Besides the study of CPP genes at the sub-sequence level with EST analysis, the full-length protein sequences of plant transcription factors in CPP family are analyzed with multiple sequence alignment. The total of 111 proteins are too large to have an efficient and accurate multiple sequence alignment. Therefore, all CPP proteins in A. thaliana, O. sativa Japonica, and Z. mays are collected to study their evolution because these genes have been studied with ESTs analysis, and hence, are good reference for comparison. The Maximum-Likelihood phylogenetic tree is constructed using the alignment of full-length protein sequences with PhyML. The phylogenetic tree of CPP proteins in A. thaliana, O. sativa Japonica and Z. mays is shown in Figure 1. The phylogenetic tree shows that these genes in two different groups distribute into two branches in the tree. The evolution distances among genes in Group I are smaller than those for Group II. The result of phylogenetic analysis agrees with the conclusion of fuzzy clustering.
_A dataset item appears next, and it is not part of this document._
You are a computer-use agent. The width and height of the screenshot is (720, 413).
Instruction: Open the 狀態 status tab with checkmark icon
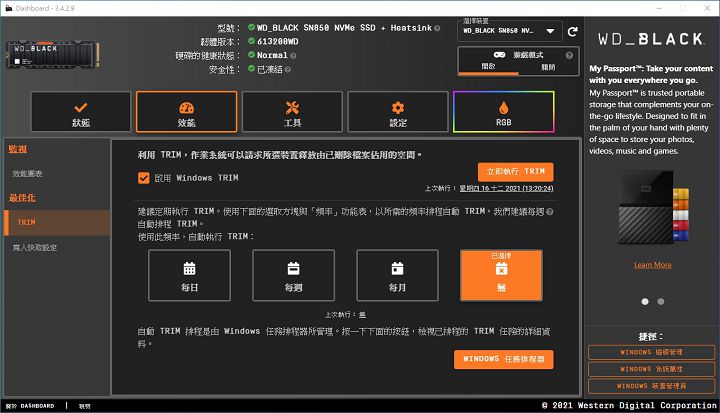click(x=81, y=112)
All plant genes in the CPP family have two tandem CXC domains, but in the Group I, the CXC domains are most often located on in the C-terminal tails of the proteins, while the CXC domains are in the N-terminal parts of genes in the Group II. The diagram of domains in the CPP proteins is shown in Figure 2. The domain models in each protein are obtained from the Pfam database. The average length of proteins in Group I and II are 548 and 411 amino acids, respectively, and the length of a CXC domain is about 46 amino acids. The two conserved CXC domains are a small part of the full-length protein sequences, but the locations of the two CXC domains in the proteins are important for clustering. Other domains are also conserved in Groups I and II, respectively. For example, Pfam-B_9804, a function-unknown domain, appears in the N-terminal parts of many proteins in Group I, while Pfam-B_12915 in the C-terminal parts of proteins in Group II. The CXC domains in two different groups are also compared to each other. The consensus sequence of the CXC domains in Group I is very similar to that in Group II. The logos of consensus sequences are shown in Figure 3. The conserved Cysteins are identical, and most residues in the consensus sequences are the same. However, there are some differences between the CXC domains in genes from two groups. For instance, five residues in the CXC domain of Group II are not conserved, but the corresponding residues in Group I CXC domain are still conserved to certain amino acids. In Group II CXC domains, there are more negative charged residues than those in Group I. The percentages of acidic, basic, and hydrophobic amino acid residues in the CXC domains of proteins in the two groups are shown in Table 2. The average percentage of acidic amino acid residues in the CXC domains for Group I is 5.13% while for Group II it is 8.77%. The percentage of basic and hydrophobic amino acid residues are similar between the two groups.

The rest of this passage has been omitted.